* _Excerpt provided_:
Bought during my journey to London, at Vera Trinder, here is a short but richly illustrated book about the design of the six first stamps of the reign of King George VI.
In Great Britain King George VI Low Value Definitive Stamps, Peter Worsfold told the genesis of these stamps from Edward VIII's abdication till February 1937. A very short time, but creatively dense, a shortness that was justified by the crowing date maintained in May 1937. The illustration is aboundant and the letters were retrieved in the British postal archives. Many projects are reproduced in black and white.
I will summarize the whole with two main points. First, the ornament was wished by George VI to be less severe than the one of the Edward VIII stamps issued some weeks earlier. Artists competed even if the four floral emblems of the Countries of the United Kingdom were omnipresent.
Then, the problem was the portrait. Until Edmund Dulac intervened early February, essays were printed using a photograph by Bertram Park and the profil for coinage by Paget. Author Peter Worsfold and Dulac's biographer, Colin White, were enthusiastic about the Dulac head. White wrote that Dulac "gave the King the classical features of a young Greek hero!"
This 2001 book - a pleasure to read - is available at the publisher, the Great Britain Philatelic Society, whom will be quoted again about an other of my recent acquisitions.

* _Collected material_:
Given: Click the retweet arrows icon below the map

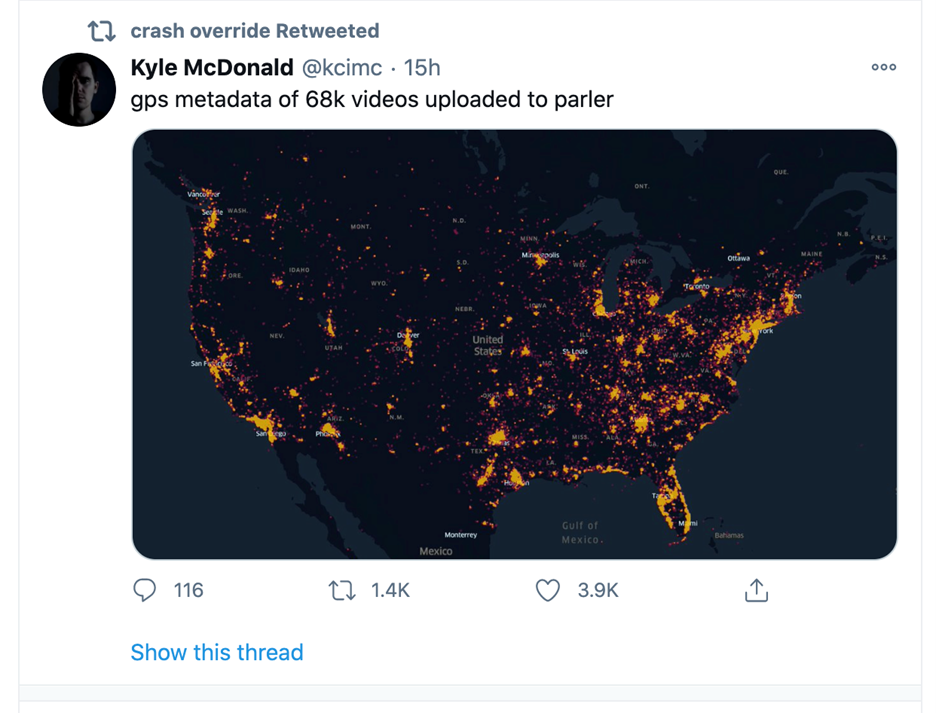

* _Tasks to carry out_:
**1)** Condense the paragraph of the book review that begins "Then, the problem was the portrait" into a short bulleted list that keeps its main facts.
**2)** Reproduce word for word the part of the book review that opens with the words containing "Then, the problem" and closes with "my recent acquisitions.".

* _Written answers_:
**1)**
- The portrait was the main problem.
- Until Edmund Dulac intervened in early February, essays were printed using a photograph by Bertram Park and Paget's profile for coinage.
- Peter Worsfold and Colin White, Dulac's biographer, were enthusiastic about the Dulac head.
- White wrote that Dulac "gave the King the classical features of a young Greek hero!"

**2)**
Then, the problem was the portrait. Until Edmund Dulac intervened early February, essays were printed using a photograph by Bertram Park and the profil for coinage by Paget. Author Peter Worsfold and Dulac's biographer, Colin White, were enthusiastic about the Dulac head. White wrote that Dulac "gave the King the classical features of a young Greek hero!"
This 2001 book - a pleasure to read - is available at the publisher, the Great Britain Philatelic Society, whom will be quoted again about an other of my recent acquisitions.